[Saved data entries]

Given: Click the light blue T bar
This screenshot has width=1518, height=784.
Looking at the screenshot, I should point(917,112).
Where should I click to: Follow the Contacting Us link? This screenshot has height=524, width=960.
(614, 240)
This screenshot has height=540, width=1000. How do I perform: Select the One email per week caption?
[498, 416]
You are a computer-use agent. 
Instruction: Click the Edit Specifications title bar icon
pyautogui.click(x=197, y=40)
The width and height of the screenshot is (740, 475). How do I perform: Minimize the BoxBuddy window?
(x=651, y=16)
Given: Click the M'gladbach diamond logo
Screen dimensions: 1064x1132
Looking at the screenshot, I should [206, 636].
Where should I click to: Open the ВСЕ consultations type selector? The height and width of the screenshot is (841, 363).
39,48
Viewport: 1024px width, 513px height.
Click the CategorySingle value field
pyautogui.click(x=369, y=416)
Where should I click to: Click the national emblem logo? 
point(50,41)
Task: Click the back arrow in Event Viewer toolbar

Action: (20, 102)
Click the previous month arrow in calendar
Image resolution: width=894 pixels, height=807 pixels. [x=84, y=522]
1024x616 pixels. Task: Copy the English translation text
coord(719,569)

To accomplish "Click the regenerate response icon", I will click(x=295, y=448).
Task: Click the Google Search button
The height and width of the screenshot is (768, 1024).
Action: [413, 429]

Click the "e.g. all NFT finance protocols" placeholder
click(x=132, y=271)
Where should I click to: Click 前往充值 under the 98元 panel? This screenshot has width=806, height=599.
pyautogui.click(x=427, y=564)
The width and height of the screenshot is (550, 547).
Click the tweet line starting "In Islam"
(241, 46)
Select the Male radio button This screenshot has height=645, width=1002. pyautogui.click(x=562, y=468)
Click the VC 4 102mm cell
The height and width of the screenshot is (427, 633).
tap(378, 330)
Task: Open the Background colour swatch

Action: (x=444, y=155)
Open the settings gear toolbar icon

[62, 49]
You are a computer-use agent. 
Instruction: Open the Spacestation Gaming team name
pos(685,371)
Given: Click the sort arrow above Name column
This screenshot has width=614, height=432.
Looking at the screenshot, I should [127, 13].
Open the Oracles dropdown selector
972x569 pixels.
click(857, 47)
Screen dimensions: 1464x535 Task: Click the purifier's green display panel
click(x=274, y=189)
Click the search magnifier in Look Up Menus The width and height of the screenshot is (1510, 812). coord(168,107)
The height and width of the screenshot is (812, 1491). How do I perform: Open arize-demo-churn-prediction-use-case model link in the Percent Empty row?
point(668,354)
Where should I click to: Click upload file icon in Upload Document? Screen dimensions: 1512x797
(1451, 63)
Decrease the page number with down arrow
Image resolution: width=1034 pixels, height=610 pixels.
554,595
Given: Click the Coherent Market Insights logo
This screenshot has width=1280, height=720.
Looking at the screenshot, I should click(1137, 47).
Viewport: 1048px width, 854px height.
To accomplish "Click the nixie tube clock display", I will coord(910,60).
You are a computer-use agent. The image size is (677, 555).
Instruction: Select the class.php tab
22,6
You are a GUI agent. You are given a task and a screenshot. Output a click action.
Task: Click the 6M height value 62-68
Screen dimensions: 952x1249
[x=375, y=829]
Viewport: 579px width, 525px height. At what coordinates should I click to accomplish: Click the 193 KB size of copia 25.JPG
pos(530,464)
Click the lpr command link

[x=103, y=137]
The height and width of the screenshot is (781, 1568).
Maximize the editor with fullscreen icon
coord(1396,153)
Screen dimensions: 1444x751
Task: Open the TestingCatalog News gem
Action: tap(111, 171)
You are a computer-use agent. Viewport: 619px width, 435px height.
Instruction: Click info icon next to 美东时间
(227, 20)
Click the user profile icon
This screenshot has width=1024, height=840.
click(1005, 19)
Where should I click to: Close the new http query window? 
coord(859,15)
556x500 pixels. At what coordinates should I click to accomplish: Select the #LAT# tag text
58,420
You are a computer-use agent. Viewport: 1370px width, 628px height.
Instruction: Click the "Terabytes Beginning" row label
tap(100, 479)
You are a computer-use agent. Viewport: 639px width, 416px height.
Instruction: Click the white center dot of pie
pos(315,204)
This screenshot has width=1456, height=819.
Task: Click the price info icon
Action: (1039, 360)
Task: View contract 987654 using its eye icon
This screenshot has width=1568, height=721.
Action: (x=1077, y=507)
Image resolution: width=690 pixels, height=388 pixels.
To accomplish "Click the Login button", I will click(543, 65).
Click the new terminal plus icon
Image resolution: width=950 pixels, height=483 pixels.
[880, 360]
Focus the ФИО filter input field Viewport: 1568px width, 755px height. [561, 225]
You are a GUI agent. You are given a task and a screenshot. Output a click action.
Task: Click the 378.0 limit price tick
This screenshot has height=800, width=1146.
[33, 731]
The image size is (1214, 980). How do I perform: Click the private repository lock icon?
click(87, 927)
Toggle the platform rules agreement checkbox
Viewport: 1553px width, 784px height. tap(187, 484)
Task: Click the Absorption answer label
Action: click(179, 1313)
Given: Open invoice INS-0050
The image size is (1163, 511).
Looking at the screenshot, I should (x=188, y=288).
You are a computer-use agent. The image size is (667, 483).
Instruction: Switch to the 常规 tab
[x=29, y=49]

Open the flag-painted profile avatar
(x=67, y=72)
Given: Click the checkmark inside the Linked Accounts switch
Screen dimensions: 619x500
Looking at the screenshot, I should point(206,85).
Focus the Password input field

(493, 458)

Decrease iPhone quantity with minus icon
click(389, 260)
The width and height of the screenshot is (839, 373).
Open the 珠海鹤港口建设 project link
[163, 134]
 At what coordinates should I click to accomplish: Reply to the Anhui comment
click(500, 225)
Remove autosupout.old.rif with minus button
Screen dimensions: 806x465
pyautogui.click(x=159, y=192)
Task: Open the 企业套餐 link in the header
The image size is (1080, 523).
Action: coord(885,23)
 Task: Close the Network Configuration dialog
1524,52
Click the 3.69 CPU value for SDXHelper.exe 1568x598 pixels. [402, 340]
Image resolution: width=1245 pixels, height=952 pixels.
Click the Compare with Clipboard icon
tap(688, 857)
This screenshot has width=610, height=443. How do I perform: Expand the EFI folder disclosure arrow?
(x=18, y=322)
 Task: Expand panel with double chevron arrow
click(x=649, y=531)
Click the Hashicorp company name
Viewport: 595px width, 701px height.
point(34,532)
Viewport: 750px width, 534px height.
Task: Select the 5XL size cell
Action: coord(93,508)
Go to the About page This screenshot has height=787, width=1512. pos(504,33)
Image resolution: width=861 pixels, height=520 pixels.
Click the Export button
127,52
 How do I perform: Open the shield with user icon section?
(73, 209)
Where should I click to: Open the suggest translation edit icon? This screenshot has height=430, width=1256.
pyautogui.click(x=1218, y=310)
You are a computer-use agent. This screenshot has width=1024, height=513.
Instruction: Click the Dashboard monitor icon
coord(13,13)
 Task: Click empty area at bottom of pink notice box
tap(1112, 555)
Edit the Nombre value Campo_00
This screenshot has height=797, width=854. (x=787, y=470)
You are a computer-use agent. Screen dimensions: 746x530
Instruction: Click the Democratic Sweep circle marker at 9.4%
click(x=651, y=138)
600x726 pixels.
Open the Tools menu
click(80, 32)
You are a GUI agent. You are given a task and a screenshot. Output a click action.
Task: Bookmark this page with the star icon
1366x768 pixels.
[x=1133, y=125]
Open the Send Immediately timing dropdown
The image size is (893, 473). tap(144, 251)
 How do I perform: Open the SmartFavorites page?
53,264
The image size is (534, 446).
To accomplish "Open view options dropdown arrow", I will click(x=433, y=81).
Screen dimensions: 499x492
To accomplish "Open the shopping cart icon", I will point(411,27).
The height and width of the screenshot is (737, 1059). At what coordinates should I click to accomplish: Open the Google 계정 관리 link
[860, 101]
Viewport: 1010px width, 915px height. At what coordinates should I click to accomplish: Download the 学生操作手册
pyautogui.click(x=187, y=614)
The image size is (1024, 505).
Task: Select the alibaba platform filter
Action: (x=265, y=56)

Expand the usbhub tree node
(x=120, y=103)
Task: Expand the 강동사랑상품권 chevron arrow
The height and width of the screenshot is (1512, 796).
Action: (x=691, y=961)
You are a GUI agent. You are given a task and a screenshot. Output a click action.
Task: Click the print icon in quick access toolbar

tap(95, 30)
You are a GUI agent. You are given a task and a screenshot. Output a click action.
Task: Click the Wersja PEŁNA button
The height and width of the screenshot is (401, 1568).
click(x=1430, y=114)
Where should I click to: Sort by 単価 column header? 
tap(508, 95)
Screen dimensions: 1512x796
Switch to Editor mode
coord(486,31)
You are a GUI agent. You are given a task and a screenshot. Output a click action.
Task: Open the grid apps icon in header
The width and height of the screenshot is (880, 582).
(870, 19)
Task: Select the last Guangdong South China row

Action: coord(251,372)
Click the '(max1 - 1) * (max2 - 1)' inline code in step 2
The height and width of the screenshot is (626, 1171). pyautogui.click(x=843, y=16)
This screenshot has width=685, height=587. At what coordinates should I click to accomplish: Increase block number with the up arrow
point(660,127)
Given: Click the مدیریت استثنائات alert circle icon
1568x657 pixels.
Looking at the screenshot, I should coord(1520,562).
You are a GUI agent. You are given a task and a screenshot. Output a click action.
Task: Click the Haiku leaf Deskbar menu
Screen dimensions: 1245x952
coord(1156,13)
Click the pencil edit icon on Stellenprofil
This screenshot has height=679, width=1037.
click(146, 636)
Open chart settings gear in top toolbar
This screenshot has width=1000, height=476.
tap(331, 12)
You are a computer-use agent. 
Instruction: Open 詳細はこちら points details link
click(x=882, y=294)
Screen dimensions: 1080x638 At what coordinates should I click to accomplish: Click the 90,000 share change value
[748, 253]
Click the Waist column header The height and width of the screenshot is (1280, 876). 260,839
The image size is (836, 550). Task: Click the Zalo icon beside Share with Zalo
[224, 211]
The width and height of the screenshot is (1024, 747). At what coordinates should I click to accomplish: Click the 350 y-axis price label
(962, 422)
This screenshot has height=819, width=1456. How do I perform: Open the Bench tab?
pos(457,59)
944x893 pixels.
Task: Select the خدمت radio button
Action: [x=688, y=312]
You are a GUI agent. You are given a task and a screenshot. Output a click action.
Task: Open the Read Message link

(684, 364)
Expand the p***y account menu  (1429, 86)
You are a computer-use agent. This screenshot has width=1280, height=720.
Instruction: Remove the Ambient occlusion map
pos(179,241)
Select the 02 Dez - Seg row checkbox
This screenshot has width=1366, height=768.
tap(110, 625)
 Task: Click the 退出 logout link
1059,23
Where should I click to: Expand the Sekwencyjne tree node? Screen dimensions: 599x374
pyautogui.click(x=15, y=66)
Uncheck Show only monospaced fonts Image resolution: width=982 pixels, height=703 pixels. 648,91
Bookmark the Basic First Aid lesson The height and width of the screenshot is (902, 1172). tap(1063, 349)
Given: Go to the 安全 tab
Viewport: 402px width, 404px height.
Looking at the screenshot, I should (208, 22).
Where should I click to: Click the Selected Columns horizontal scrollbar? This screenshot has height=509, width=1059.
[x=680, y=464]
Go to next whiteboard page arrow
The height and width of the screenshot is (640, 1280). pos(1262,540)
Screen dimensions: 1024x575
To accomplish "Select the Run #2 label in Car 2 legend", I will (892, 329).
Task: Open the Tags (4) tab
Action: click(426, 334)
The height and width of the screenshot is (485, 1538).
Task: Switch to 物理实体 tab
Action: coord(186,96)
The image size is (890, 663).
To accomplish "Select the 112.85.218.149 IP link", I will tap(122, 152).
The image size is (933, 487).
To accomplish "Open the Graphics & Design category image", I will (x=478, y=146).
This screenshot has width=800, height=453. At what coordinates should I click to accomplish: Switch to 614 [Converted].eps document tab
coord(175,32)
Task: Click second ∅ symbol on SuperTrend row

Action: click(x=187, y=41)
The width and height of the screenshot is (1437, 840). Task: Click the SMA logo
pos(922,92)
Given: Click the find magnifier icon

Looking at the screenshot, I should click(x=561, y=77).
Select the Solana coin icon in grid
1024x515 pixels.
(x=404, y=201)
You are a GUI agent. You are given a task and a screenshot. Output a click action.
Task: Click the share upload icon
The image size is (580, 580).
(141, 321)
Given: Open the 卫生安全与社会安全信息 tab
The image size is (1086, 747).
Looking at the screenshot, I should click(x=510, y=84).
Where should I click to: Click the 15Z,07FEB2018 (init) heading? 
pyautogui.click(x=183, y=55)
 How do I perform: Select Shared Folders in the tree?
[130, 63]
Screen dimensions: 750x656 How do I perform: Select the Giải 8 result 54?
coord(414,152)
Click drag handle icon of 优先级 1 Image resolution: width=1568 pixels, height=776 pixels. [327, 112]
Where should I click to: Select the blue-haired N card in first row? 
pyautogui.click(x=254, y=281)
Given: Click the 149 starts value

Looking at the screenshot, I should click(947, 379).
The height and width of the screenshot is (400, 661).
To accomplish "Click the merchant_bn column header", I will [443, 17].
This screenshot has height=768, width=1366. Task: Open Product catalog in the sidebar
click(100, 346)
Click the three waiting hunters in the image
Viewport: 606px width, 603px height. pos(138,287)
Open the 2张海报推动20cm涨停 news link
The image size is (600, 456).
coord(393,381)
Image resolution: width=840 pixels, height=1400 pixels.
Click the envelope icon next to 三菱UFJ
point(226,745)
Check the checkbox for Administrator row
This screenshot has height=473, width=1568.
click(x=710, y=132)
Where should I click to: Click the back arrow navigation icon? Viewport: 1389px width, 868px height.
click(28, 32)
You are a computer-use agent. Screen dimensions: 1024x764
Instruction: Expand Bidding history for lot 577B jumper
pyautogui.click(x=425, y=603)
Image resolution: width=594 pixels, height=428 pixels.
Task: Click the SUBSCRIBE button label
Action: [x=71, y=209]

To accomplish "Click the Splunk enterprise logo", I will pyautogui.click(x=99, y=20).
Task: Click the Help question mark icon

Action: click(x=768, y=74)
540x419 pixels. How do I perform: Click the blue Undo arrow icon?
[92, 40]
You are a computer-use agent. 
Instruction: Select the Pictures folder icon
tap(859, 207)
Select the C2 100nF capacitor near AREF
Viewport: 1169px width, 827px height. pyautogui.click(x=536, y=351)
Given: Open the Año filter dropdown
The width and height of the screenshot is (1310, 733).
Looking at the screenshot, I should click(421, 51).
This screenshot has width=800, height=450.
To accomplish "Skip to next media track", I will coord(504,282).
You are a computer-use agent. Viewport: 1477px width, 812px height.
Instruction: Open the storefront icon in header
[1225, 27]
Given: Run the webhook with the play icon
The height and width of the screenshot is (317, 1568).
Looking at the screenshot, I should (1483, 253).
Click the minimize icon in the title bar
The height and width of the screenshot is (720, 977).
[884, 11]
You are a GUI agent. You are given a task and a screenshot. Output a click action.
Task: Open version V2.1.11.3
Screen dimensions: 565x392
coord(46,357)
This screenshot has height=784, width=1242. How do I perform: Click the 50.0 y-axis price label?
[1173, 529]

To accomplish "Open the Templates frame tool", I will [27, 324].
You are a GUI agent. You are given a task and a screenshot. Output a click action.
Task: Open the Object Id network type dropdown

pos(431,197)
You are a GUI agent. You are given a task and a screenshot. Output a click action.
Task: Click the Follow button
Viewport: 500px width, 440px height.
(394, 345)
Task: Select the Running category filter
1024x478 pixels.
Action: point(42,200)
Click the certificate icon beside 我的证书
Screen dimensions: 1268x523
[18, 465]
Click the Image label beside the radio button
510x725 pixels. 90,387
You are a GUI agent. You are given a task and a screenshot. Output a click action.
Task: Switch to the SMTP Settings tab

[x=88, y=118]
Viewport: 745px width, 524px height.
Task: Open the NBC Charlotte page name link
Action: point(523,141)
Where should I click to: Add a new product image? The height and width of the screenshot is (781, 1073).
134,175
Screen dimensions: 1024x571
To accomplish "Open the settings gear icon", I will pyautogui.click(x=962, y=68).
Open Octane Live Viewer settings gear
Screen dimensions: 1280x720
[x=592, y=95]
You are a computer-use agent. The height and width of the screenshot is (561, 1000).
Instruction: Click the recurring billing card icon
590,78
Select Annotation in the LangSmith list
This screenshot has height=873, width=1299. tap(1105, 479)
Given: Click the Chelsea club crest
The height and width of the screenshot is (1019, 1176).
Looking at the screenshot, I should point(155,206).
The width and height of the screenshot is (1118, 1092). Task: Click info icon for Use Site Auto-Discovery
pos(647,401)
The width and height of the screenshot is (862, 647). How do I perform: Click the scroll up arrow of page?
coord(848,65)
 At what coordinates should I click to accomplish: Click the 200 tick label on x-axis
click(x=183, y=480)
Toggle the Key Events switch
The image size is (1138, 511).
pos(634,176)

Task instructions
Working through the records, copy each line in which the word "Bookmark" appears.

Solution below
Task: Bookmark this page with the star icon
Bookmark the Basic First Aid lesson The height and width of the screenshot is (902, 1172). tap(1063, 349)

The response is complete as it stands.